Augsburger Allgemeine (Land West)
Hinter dem Rücken der Kandidaten
Österreich Wie SPÖ-Kanzler Kern vor der Bundespräsidentenwahl die FPÖ wieder hoffähig macht
Wien
Österreich im Wahlkampffieber. Am kommenden Sonntag wird endgültig der neue Bundespräsident gewählt. Die Nervosität steigt, vorgestern Abend saßen sich die beiden Kandidaten Alexander Van der Bellen (Grüne) und Norbert Hofer (FPÖ) im karg ausgestatteten Studio des Privatsenders ATV zum wiederholten Male (das letzte Duell zeigt am Donnerstag der ORF) gegenüber, ohne allerdings „große Schrammen“zu erleiden, wie der Wiener Standard hernach diagnostizierte.

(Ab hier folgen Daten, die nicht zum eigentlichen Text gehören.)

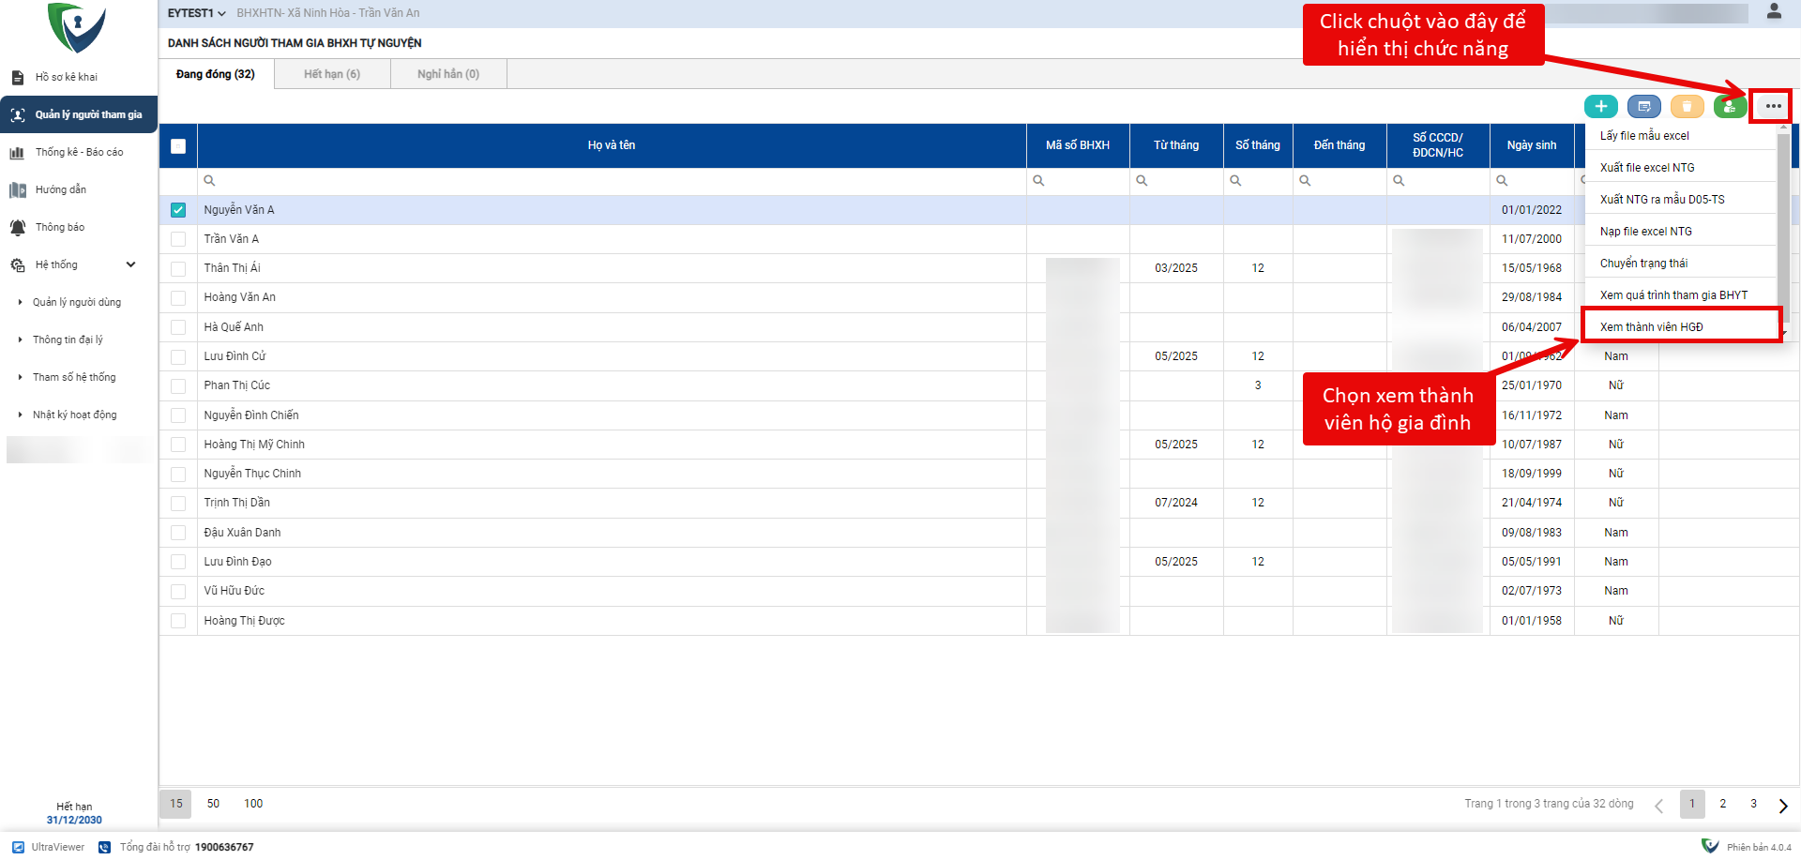
Task: Click the user profile icon at top right
Action: pyautogui.click(x=1774, y=12)
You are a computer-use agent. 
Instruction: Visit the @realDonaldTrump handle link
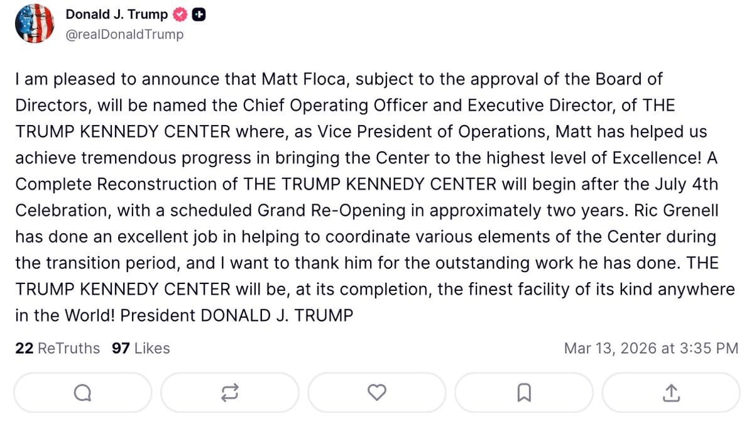[124, 35]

Politisch höhere Wellen schlug ein öffentliches Streitgespräch von Bundeskanzler Christian Kern (SPÖ) mit FPÖ-Chef Heinz Christian Strache drei Tage zuvor. Die FPÖ durch Charme und Großzügigkeit zu entzaubern – das sei das Ziel Kerns gewesen. Das zumindest behaupten dessen politische Freunde. Vielleicht hat er es auch einfach nicht mehr ausgehalten, die politische Bühne monatelang Van der Bellen und Hofer zu überlassen.

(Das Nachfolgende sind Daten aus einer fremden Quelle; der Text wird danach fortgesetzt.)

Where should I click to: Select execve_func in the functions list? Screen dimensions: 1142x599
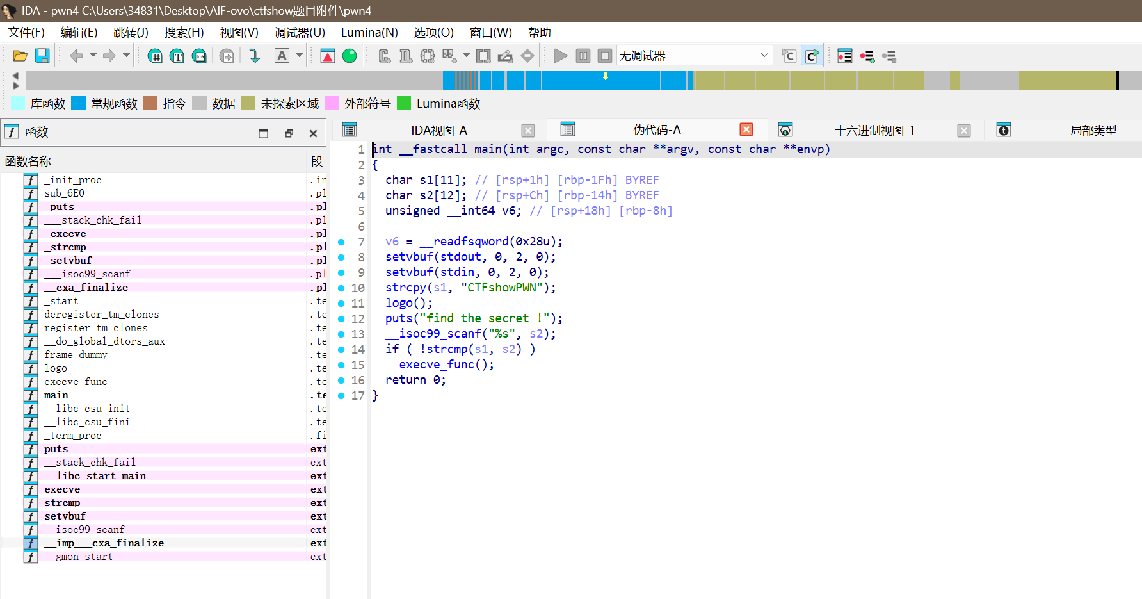tap(76, 382)

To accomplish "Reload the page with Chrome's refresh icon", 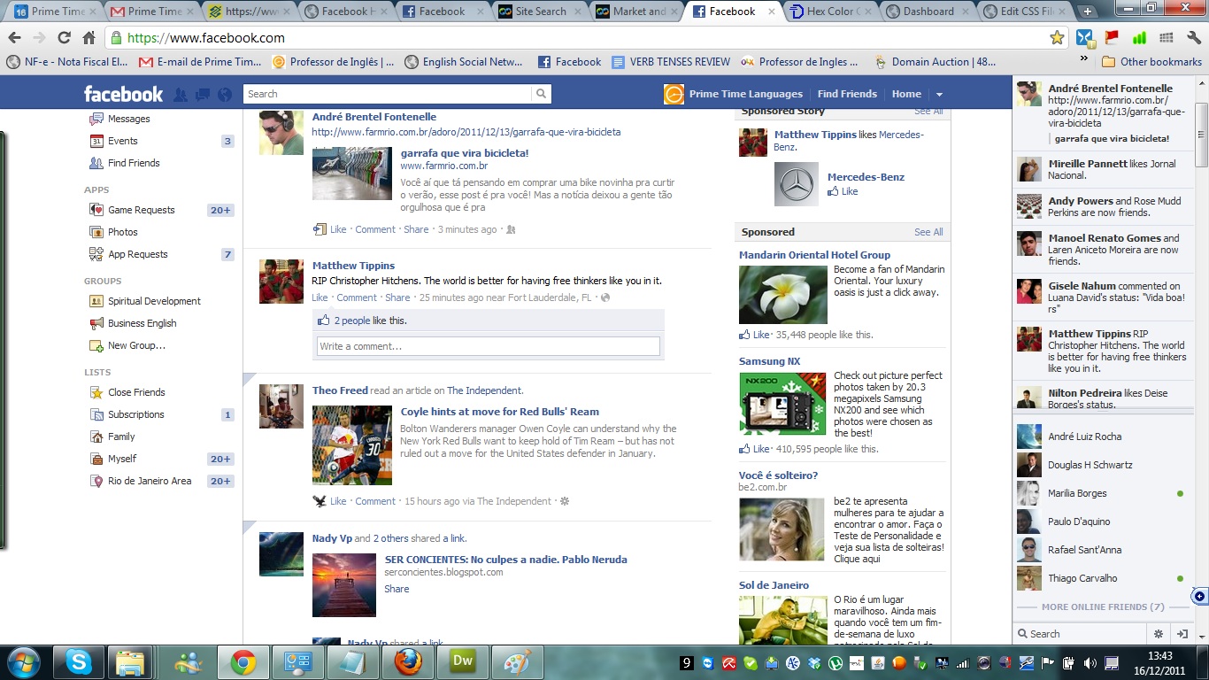I will coord(64,38).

Beobachter glauben jedenfalls, dass das Treffen dem auch von SPÖ und ÖVP unterstützten Van der Bellen den Sieg kosten könnte. Denn während dessen Anhänger den rechtsradikalen Gegenkandidaten Hofer als Schaden für Österreich darstellen, mache der Kanzler die FPÖ hoffähig: „Ich respektiere es, dass es Herrn Strache auch darum geht, das Land voranzubringen“, sagte Kern. Er fügte jedoch hinzu, dass ihn und Strache „mittlere Welten“trennen.
Kern forciert damit den Enttabuisierungsprozess, der mit der Koalition zwischen SPÖ und FPÖ im Burgenland 2015 eingeleitet worden ist. In der SPÖ existiert seit 1986 ein formeller Parteitagsbeschluss, der eine Koalition mit einer rechtspopulistischen FPÖ „auf allen politischen Ebenen ausschließt“. Doch an ihn halten sich die Parteigliederungen schon längst nicht mehr.

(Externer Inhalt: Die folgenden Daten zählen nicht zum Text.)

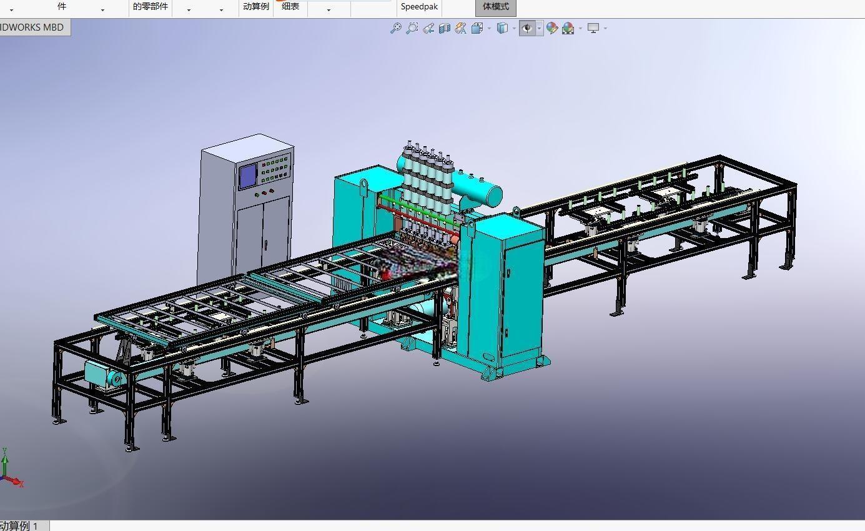Expand the View Orientation dropdown arrow

(489, 28)
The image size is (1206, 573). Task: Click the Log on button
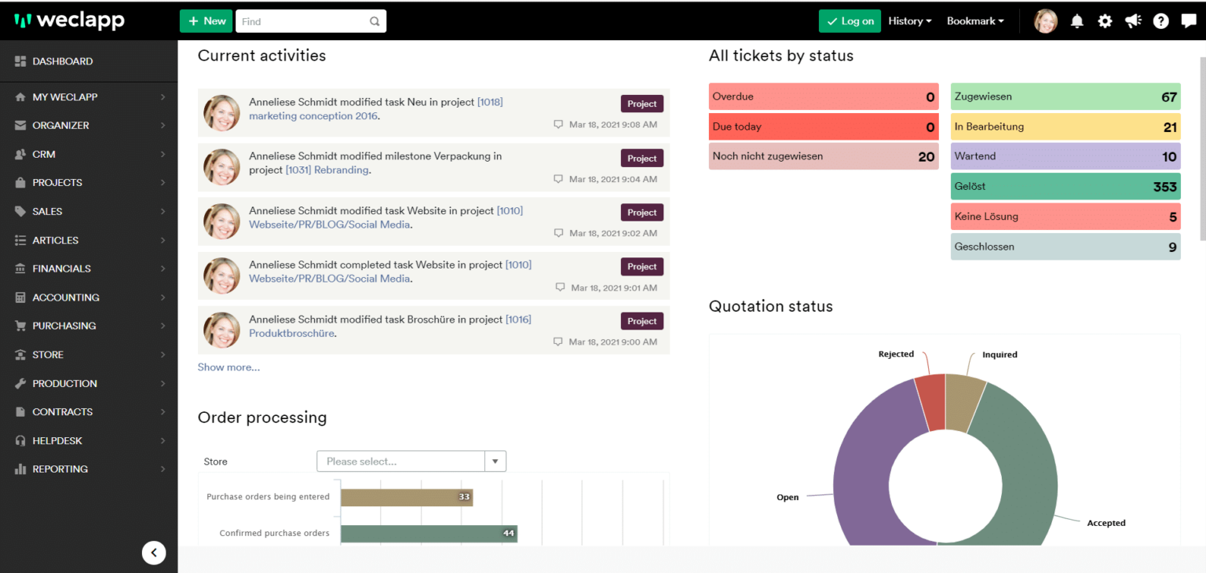[850, 21]

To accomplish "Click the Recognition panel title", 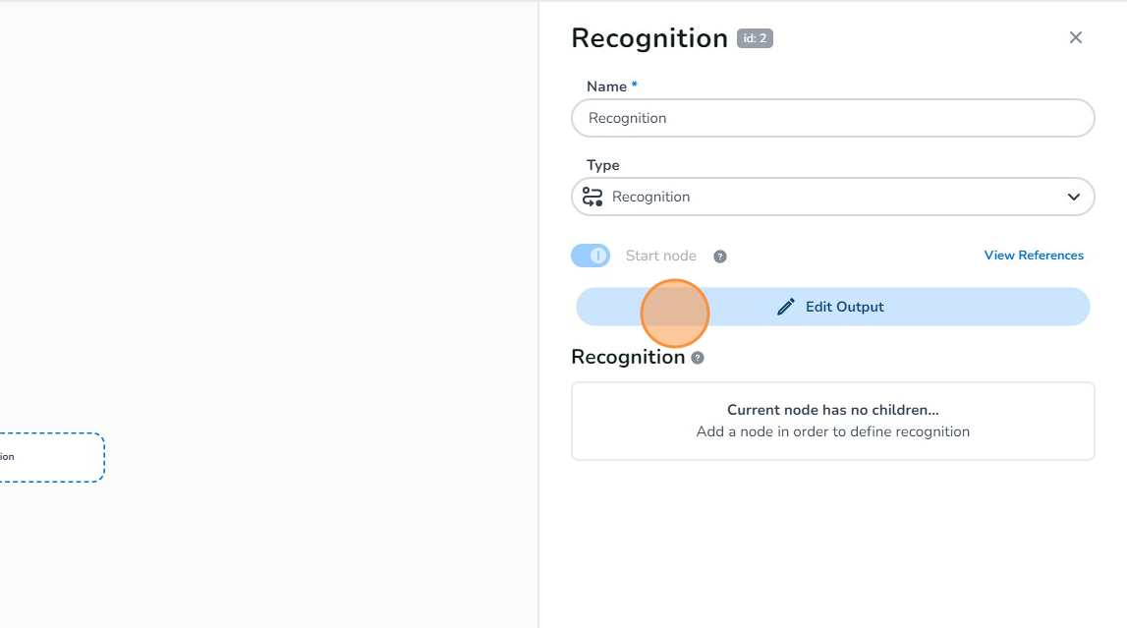I will tap(648, 38).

Um der Realität einen geregelten Rahmen zu geben, soll eine SPÖArbeitsgruppe bis Mai einen Kriterienkatalog für künftige Koalitionen erarbeiten. Das Bekenntnis zur Europäischen Union, zum Wohlfahrtsstaat, zur Gleichbehandlung und zum Schutz von Minderheiten sollten darin enthalten sein.
Die Debatte könnte schon kurz nach der Bundespräsidentenwahl überholt sein. Gerüchte kursieren, wonach danach die gegenwärtig regierende Große Koalition von SPÖ und der konservativen ÖVP platzen wird. Ganz konkrete Termine für Neuwahlen werden bereits lanciert.
Vor diesem Hintergrund muss die Aufregung um das Streitgespräch gesehen werden. Die SPÖ versucht, die FPÖ mit einem Kuschelkurs zu entzaubern. Schließlich haben alle Konfrontationen der Vergangenheit die abtrünnigen Wähler nicht zurückgeholt, sondern nur weiter in die Arme der Blauen getrieben. Durch die Diskussion mit dem FPÖ-Chef will Kern signalisieren, dass er die Wahlentscheidung der FPÖ-Wähler ernst nimmt. Zugleich soll sich die FPÖ nicht weiter als Opfer stilisieren können.
Und noch etwas könnte eine strategische Rolle spielen: Die ÖVP hat sich im Bundespräsidentenwahlkampf für Van der Bellens proeuropäische Haltung erwärmt. Gut möglich, dass die SPÖ deshalb ein schwarz-grünes Bündnis kommen sah und deshalb die eigenen Optionen in Richtung FPÖ erweitern wollte.